Imagine an insurance company that hires a thief to steal your car, just as a direct mail piece arrives offering new coverage programs. Or a security company whose gang of goons burgles your office in the night, only to offer a monitoring service the next day. Every marketing campaign needs a little
muscle, but this would obviously be overdoing it.
It’s odd, then, that some marketers wouldn’t come to the same conclusions regarding spyware, which only recently has been challenged by the courts as an illegitimate means of forcing customers’ hands. Last week, for example, a U.S. firm called Seismic Entertainment Productions and its sister company, SmartBot.Net, agreed to stop using spyware along with pop-up ads in response to a lawsuit from the Federal Telecommunications Commission. According to the FTC, the companies infected the computers of users who visited Web sites with certain banner ads and then took them over. Suddenly, CD-ROM trays would slide open, performance would slow down or stop working altogether — but not before a series of pop-ups would advertise products to fix their PCs.
The whole thing reminds me of a column by Margaret Wente that was published in this past weekend’s Globe and Mail, where she lambasted the industry for not making keyboards that could withstand spills (why she was drinking white wine in front of her PC was beyond me). Accompanying her diatribe was a graphic of a hapless user in front of his desktop, who was being seized by the throat by a hand that came out of the monitor. It struck me that this is not the first time I had seen such an illustration. Though there are variations, it is quickly becoming the sort of brand identity for disaffected users everywhere. Spyware is the hand that will eventually choke not only the user’s throat, but the marketer’s own.
What’s sad about the FTC case mentioned above is that the marketer behind it did not have to admit guilt. Worse, the pop-ups were allowed to continue, presumably so long as they were not used in conjunction with any other malicious technology. That means we’ll have to wait until the FTC case wraps up before we’ll know whether we’re about to see a precedent-setting crackdown on spyware, or just another incident where an irresponsible marketer gets a slap on the wrist.
In Canada, our industry has spent much of the last two years focusing on the fight against spam, with the federal government launching a task force that has included participation from marketing organizations. Spyware, however, threatens to be an even greater problem, especially when coupled with phishing schemes that defraud users and reduce the level of credibility of the Internet as a messaging medium.

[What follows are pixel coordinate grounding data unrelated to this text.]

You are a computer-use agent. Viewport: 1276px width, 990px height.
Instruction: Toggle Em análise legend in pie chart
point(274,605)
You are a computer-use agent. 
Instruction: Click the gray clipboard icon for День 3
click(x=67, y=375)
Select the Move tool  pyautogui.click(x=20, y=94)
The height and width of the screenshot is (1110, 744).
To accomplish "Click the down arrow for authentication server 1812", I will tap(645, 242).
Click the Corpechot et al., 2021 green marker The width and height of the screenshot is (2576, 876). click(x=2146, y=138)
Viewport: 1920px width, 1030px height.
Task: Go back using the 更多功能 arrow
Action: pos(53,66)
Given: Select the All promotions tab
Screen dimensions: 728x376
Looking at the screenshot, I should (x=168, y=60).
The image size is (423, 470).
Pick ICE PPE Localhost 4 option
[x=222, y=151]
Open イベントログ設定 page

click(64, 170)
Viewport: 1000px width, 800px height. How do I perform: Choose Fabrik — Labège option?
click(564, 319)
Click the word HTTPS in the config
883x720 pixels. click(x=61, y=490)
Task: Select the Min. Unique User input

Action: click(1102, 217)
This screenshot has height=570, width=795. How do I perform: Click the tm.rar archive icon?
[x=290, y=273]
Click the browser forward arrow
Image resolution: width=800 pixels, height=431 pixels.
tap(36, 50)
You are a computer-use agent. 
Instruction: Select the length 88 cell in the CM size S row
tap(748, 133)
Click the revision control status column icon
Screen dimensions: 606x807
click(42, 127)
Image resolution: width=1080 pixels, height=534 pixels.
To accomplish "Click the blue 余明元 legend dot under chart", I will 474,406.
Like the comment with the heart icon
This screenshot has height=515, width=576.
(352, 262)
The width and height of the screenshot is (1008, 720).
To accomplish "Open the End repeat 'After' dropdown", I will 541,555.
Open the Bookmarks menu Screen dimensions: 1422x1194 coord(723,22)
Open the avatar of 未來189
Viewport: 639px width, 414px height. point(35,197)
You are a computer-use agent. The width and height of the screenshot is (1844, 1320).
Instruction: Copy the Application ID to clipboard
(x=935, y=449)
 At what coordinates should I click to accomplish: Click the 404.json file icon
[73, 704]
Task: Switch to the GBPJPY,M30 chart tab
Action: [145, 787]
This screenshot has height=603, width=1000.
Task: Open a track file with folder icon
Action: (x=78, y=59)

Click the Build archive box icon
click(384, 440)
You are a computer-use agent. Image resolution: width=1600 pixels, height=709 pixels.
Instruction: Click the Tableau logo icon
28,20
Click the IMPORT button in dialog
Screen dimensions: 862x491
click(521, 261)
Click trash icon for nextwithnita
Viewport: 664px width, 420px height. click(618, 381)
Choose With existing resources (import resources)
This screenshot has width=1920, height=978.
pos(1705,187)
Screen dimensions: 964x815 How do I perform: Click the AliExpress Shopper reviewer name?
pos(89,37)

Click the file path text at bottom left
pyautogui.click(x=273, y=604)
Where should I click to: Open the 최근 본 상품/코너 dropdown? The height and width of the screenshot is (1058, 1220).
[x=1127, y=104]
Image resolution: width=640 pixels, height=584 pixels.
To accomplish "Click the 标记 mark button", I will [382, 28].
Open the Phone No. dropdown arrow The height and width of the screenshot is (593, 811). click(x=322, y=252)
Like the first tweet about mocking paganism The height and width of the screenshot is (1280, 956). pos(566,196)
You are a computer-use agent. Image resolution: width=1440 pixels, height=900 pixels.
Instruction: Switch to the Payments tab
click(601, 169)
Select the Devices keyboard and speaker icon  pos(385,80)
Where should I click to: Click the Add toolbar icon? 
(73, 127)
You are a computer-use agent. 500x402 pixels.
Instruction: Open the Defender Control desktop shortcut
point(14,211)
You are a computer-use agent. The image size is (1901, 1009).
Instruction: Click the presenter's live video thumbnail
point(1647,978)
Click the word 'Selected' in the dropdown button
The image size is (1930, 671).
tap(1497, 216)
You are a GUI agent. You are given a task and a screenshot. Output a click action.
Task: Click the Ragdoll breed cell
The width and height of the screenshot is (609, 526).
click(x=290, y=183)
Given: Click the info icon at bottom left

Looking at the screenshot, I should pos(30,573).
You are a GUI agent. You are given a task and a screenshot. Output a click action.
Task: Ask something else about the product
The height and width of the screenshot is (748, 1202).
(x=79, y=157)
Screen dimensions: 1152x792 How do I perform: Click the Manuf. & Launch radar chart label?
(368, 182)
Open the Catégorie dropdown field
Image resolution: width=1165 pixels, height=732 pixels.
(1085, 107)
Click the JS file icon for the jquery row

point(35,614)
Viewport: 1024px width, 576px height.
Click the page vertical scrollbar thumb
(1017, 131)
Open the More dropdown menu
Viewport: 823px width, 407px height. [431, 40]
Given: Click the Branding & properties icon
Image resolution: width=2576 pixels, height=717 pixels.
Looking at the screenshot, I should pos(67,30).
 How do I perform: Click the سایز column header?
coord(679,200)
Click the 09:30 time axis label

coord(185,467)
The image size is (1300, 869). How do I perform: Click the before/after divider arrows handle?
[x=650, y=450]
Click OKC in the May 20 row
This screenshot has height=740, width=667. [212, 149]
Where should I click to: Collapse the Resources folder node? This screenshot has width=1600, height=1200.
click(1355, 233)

It’s possible some marketers will continue to see spyware as a means of understanding their audience better, but it does not think to build the kind of relationships that lead to long-term sales and services. Unlike focus groups, teaser campaigns or surveys, spyware constitutes a deliberate invasion of a user’s privacy. Marketing is about persuasion, not coercion, but thanks to spyware, everyone’s starting to look like a double agent.